We have examined the injury response of astrocytes in the immature hamster brain in this study, focusing on alterations in the expression of glial fibrillary acidic protein (GFAP) and vimentin. In the adult CNS these two type III intermediate filament (IF) proteins have been shown to undergo robust increases in expression in response to axonal injury. Since injury to the immature CNS reportedly elicits less glial scar formation than adult brain injury, we examined the possibility that immature astrocytes respond differently than adult astrocytes to CNS injury with respect to IF gene expression. In situ hybridization using a ³⁵S-labeled cDNA GFAP probe was done on brainstem sections obtained 2,7 and 14 days after unilateral transection of the corticospinal tract in P8 hamster pups.

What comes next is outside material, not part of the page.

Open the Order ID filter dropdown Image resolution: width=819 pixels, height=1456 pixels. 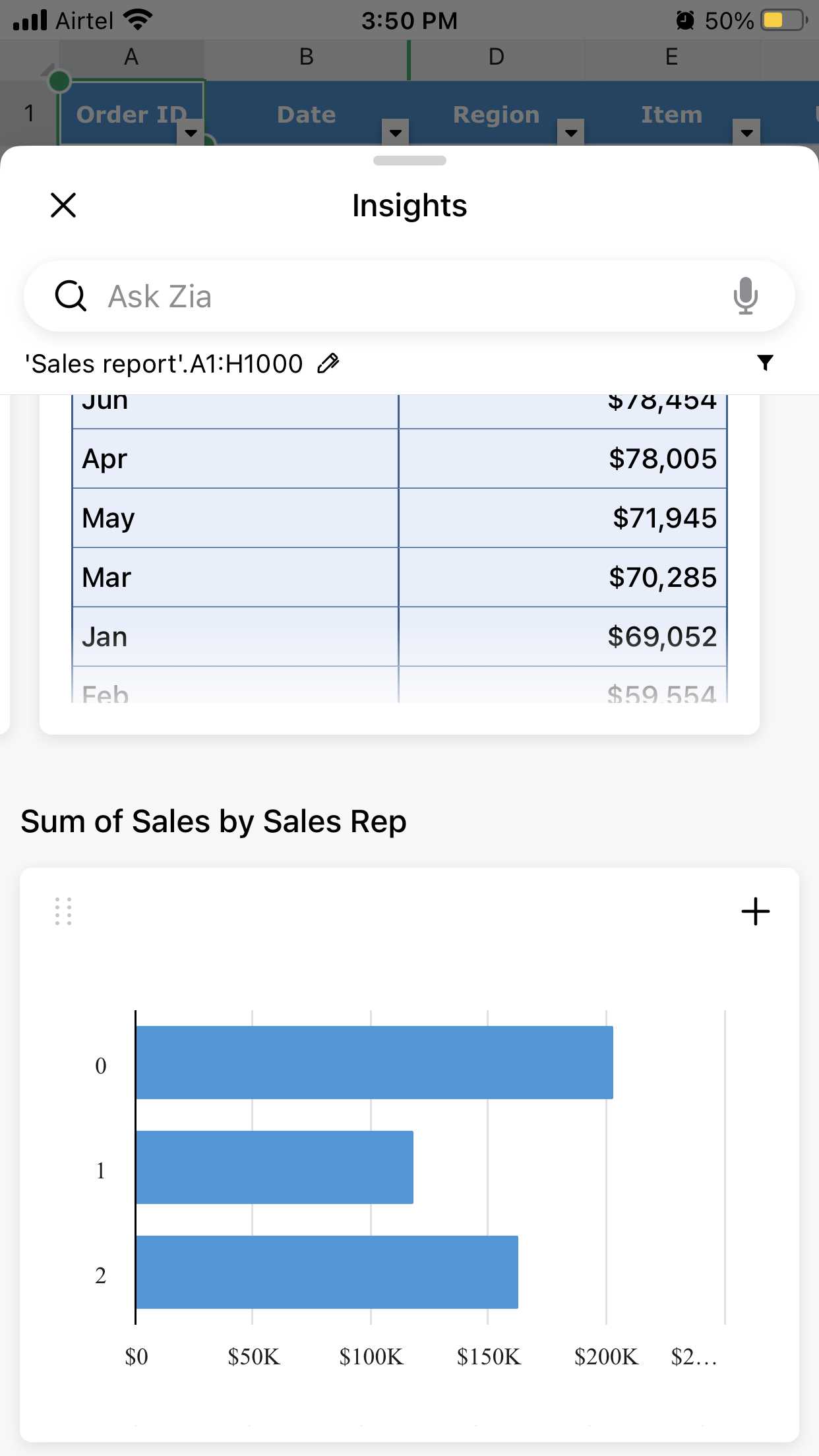(191, 133)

The results indicated that substantial increases in GFAP mRNA were associated with the degenerating portion of the corticospinal tract by 2 days after axotomy and that the levels remained elevated for at least 14 days. Double-label immunofluorescence studies of this material suggested that GFAP as well as vimentin protein levels were also increased in many astrocytes in and around the degenerating corticospinal tract 2–14 days after axotomy. Most of the reactive astocytes in the degenerating regions exhibited increases in GFAP and vimentin immunostaining but some vimentin-negative GFAP-positive reactive astrocytes were also observed, particularly in regions surrounding the actual degenerative zones. The results from these experiments revealed that immature astrocytes have the potential for altering their normal developmental program of GFAP and vimentin expression after injury and mount a response that is qualitatively similar to that of astrocytes after CNS injury in the adult animal.